_WHAT YOU NEED TO DO_
Write the data out again so that it matches word for word.

Pixel coordinate grounding data:
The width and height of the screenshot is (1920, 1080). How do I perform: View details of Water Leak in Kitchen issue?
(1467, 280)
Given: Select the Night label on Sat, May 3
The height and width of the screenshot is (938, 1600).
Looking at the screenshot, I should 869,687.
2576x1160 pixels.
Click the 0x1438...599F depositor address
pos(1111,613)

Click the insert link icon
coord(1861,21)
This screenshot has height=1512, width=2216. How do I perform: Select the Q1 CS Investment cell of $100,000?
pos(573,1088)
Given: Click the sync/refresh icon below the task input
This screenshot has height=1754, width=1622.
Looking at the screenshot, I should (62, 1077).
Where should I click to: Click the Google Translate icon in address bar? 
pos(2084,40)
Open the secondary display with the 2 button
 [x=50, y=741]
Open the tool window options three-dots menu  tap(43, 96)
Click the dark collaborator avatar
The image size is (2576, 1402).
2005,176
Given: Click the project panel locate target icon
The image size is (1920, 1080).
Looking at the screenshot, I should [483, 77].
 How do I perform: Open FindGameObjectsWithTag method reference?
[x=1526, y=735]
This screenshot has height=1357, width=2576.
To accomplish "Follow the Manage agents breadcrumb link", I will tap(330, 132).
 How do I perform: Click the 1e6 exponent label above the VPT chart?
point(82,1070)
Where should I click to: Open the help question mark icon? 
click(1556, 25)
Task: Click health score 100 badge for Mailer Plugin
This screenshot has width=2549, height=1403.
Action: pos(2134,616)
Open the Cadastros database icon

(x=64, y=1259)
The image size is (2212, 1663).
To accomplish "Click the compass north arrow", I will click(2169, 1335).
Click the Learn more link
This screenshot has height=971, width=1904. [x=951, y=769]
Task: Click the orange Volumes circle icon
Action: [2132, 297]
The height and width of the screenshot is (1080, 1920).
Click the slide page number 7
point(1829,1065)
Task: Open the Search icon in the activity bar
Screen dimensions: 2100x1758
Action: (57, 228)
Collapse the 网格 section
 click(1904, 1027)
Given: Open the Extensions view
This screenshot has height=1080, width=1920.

_RESPONSE TO THIS EXERCISE_
The width and height of the screenshot is (1920, 1080). How do I perform: View details of Water Leak in Kitchen issue?
(1467, 280)
Given: Select the Night label on Sat, May 3
The height and width of the screenshot is (938, 1600).
Looking at the screenshot, I should 869,687.
2576x1160 pixels.
Click the 0x1438...599F depositor address
pos(1111,613)

Click the insert link icon
coord(1861,21)
This screenshot has height=1512, width=2216. How do I perform: Select the Q1 CS Investment cell of $100,000?
pos(573,1088)
Given: Click the sync/refresh icon below the task input
This screenshot has height=1754, width=1622.
Looking at the screenshot, I should (62, 1077).
Where should I click to: Click the Google Translate icon in address bar? 
pos(2084,40)
Open the secondary display with the 2 button
 [x=50, y=741]
Open the tool window options three-dots menu  tap(43, 96)
Click the dark collaborator avatar
The image size is (2576, 1402).
2005,176
Given: Click the project panel locate target icon
The image size is (1920, 1080).
Looking at the screenshot, I should [483, 77].
 How do I perform: Open FindGameObjectsWithTag method reference?
[x=1526, y=735]
This screenshot has height=1357, width=2576.
To accomplish "Follow the Manage agents breadcrumb link", I will tap(330, 132).
 How do I perform: Click the 1e6 exponent label above the VPT chart?
point(82,1070)
Where should I click to: Open the help question mark icon? 
click(1556, 25)
Task: Click health score 100 badge for Mailer Plugin
This screenshot has width=2549, height=1403.
Action: pos(2134,616)
Open the Cadastros database icon

(x=64, y=1259)
The image size is (2212, 1663).
To accomplish "Click the compass north arrow", I will click(2169, 1335).
Click the Learn more link
This screenshot has height=971, width=1904. [x=951, y=769]
Task: Click the orange Volumes circle icon
Action: [2132, 297]
The height and width of the screenshot is (1080, 1920).
Click the slide page number 7
point(1829,1065)
Task: Open the Search icon in the activity bar
Screen dimensions: 2100x1758
Action: (57, 228)
Collapse the 网格 section
 click(1904, 1027)
Given: Open the Extensions view
This screenshot has height=1080, width=1920.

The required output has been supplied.